[HN Gopher] QEMU Internals
       ___________________________________________________________________
        
       QEMU Internals
        
       Author : Nusyne
       Score  : 258 points
       Date   : 2021-04-26 12:21 UTC (10 hours ago)
        
 (HTM) web link (airbus-seclab.github.io)
 (TXT) w3m dump (airbus-seclab.github.io)
        
       | pthreads wrote:
       | Thank you.
       | 
       | On the same subject can someone recommend a book or any other
       | resource to learn about virtual machine internals? My goal is to
       | try to build a toy clone of VirtualBox/VMWare.
       | 
       | So far I have found one -- Virtual Machines by James E. Smith and
       | Ravi Nair.
        
         | ahefner wrote:
         | "KVM host in a few lines of code"

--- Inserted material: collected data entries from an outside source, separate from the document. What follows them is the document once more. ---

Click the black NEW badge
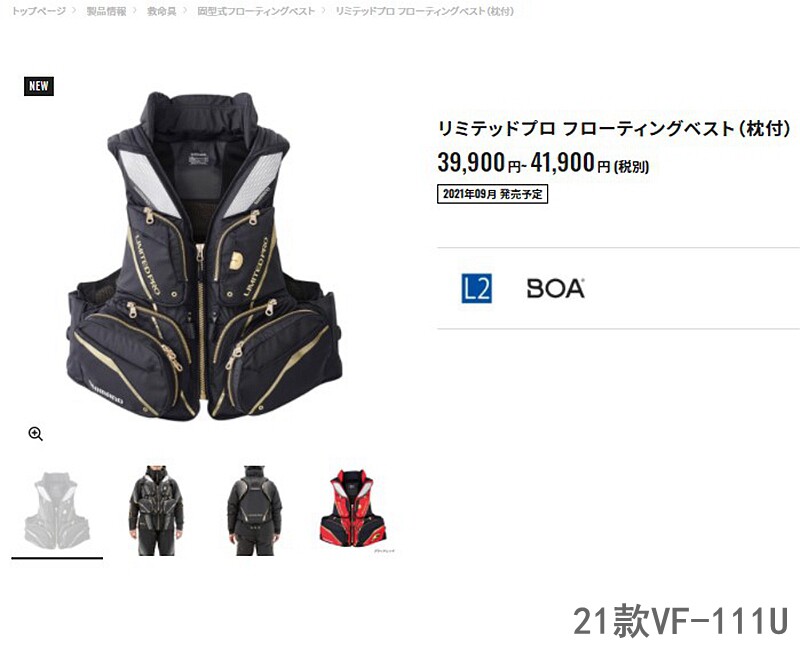point(39,86)
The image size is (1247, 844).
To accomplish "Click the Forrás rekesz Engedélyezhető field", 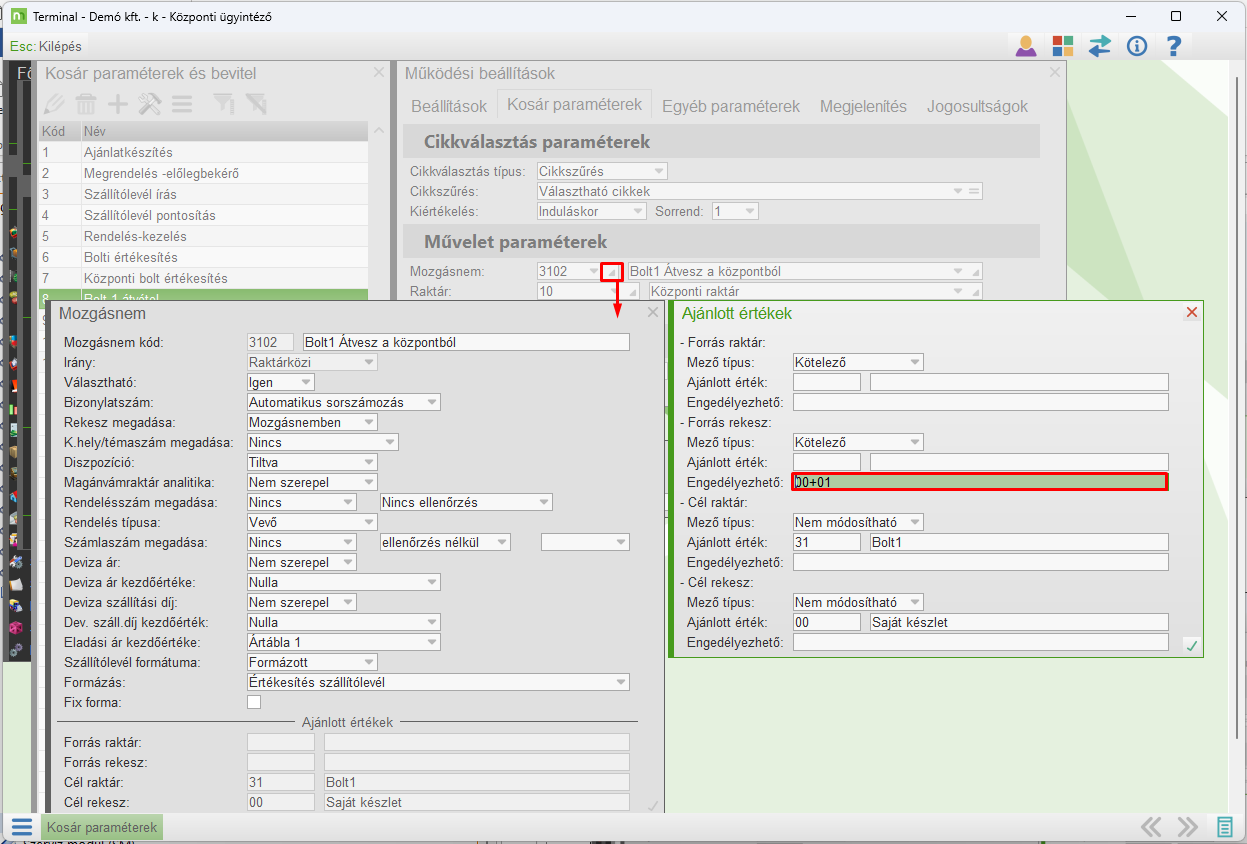I will click(x=979, y=483).
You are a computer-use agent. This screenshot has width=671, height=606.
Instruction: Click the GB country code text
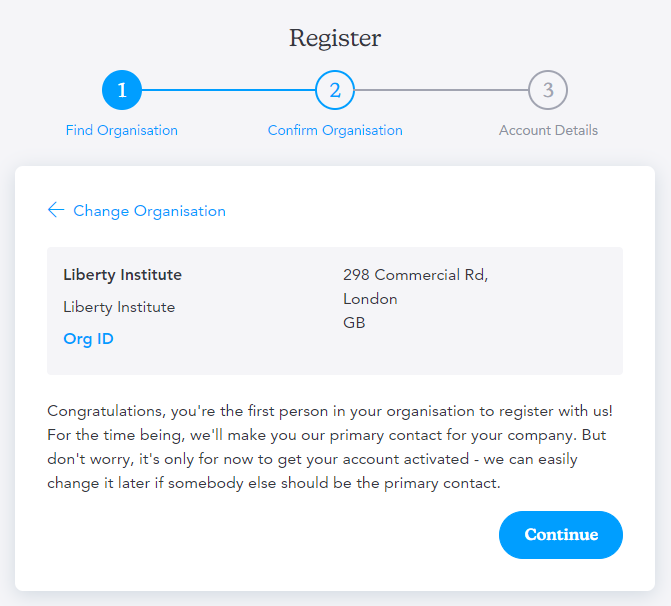click(354, 323)
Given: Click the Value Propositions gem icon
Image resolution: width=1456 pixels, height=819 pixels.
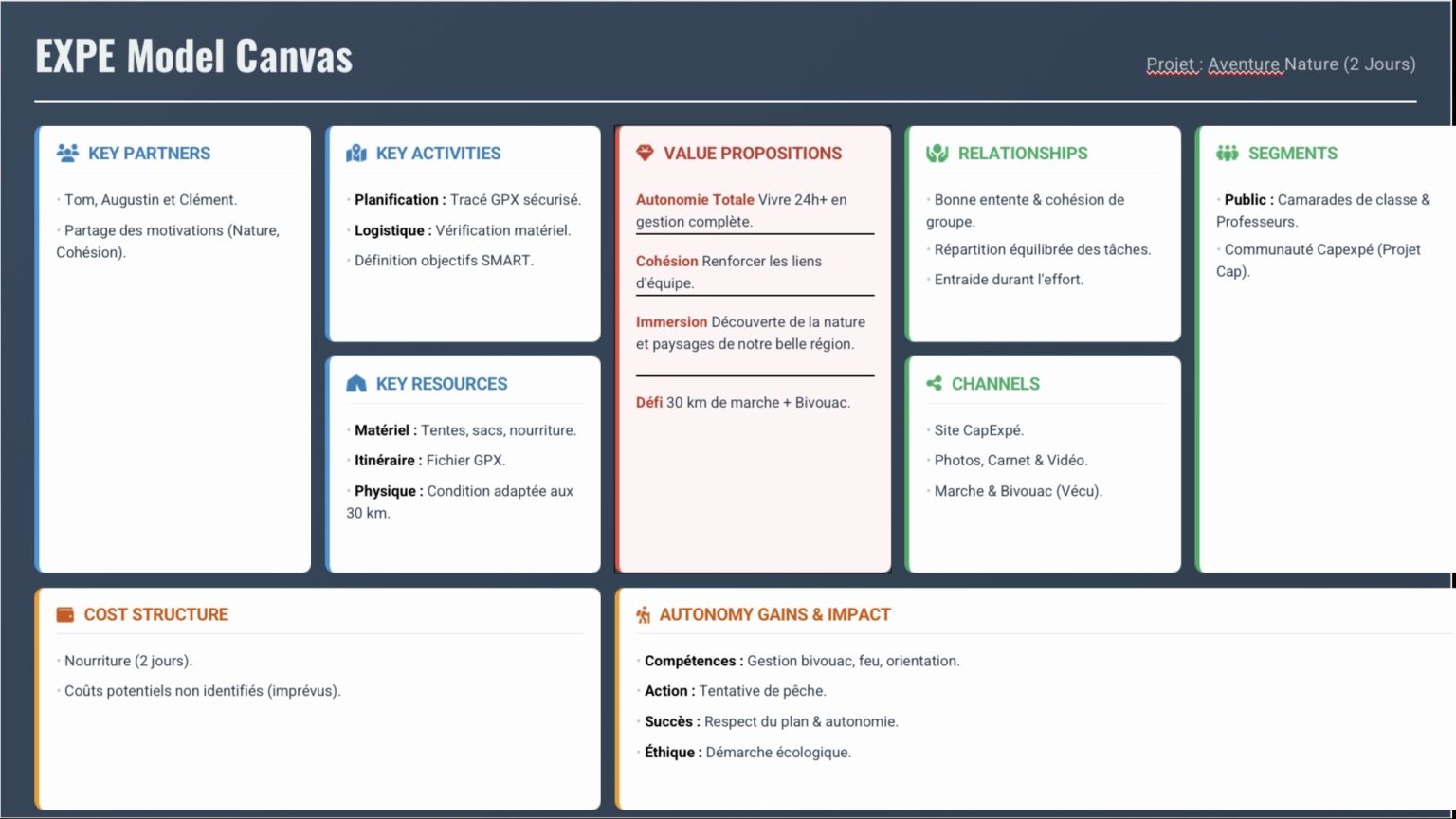Looking at the screenshot, I should click(645, 153).
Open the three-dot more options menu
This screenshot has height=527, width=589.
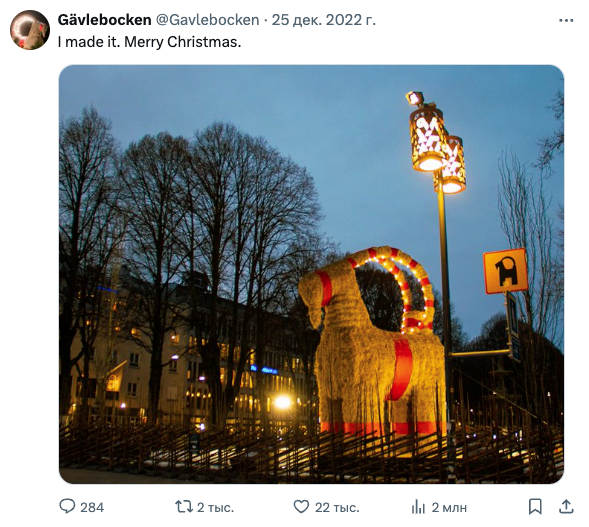pyautogui.click(x=566, y=20)
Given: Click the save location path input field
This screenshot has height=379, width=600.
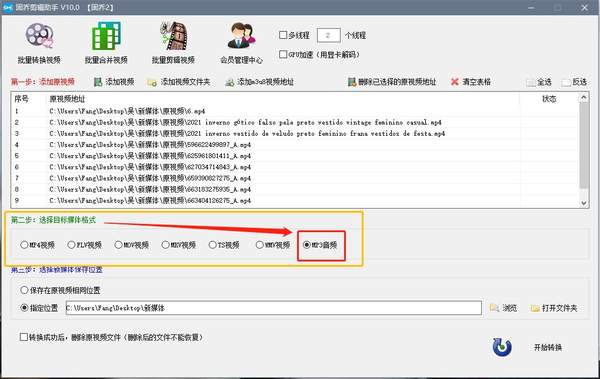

         | (https://zserge.com/posts/kvm/) is a fun article to get started
         | with.
        
         | tkhattra wrote:
         | Hardware and Software Support for Virtualization Synthesis
         | Lectures on Computer Architecture (2017)
         | 
         | https://www.morganclaypool.com/doi/abs/10.2200/S00754ED1V01Y...
         | 
         | Bringing Virtualization to the x86 Architecture with the
         | Original VMware Workstation (2012)
         | 
         | https://dl.acm.org/doi/abs/10.1145/2382553.2382554
        
         | hag wrote:
         | I've always been intrigued by virtual machines and emulation as
         | well. I've always wanted to try and make an emulator of some
         | kind. I don't know much about the internals of VirtualBox, but
         | my suggestion would be to start "easy" with one CPU/Computer
         | System/Game Console and go from there. That's what I finally
         | did with the 6502 and Commodore 64.
        
           | pizza234 wrote:
           | Conventionally, one starts from the CHIP-8, which is indeed a
           | virtual machine rather than a system in a strict sense.
           | 
           | What I've found difficult is the step beyond that. NES and
           | GameBoy are typical steps, however, I've been very frustrated
           | by the confusing documentation of the GameBoy. There are 3/4
           | references, but one of them has significant mistakes, while
           | another is incomplete. On the other hand, the Pan Docs should
           | be complete and accurate.
           | 
           | I'm not sure if there is an easy middle ground, that, at the
           | same time, is also well documented.
           | 
           | The Atary 2600 is architecturally simpler but less
           | documented, and also requires very accurate timings. I've
           | read somebody suggesting systems like Channel F, Astrocade
           | and Odyssey2, but I'm not sure they're well documented.
           | 
           | I've personally lost my interest once I've found that
           | building an emulator was essentially fighting specifications
           | rather than actually building something.
        
             | toast0 wrote:
             | I built about a third of a NES emulator. The nesdev wiki is
             | mostly decent, although there's a fair number of things
             | where it seems like the first people to figure things out
             | got stuff kind of backwards, and if you flip it, it's a lot
             | easier, that's the sort of fighting the specifications I
             | think you're talking about.
             | 
             | All that said, emulating the CPU was pretty fun. There's a
             | CPU test rom out there you can run with tracing and compare
             | to the published results. I also got the background tiling
             | from the PPU done, but the foreground processing has a lot
             | of steps, so I indefinitely paused for now. Also, I had
             | amazingly poor performance, so I wasn't super motivated to
             | continue.
             | 
             | The 2600 has a very similar cpu, but the very limited
             | Stella output chip means most games are very timing
             | dependent, which means you have to be super accurate, which
             | adds difficulty. I think you should try to be cycle
             | accurate anyway, but it's easy to mess that up, and having
             | some freedom would be nice.
        
               | bambataa wrote:
               | I did a GameBoy and similarly found the CPU enjoyable and
               | the PPU a huge pain. Perhaps if I understood graphics
               | better, I would have enjoyed it more, but like you say it
               | just felt like a lot of steps.
        
             | andrewf wrote:
             | A subset of CP/M calls is a pretty simple "rest of the
             | system" to implement on top of an 8080/Z80 CPU emulation.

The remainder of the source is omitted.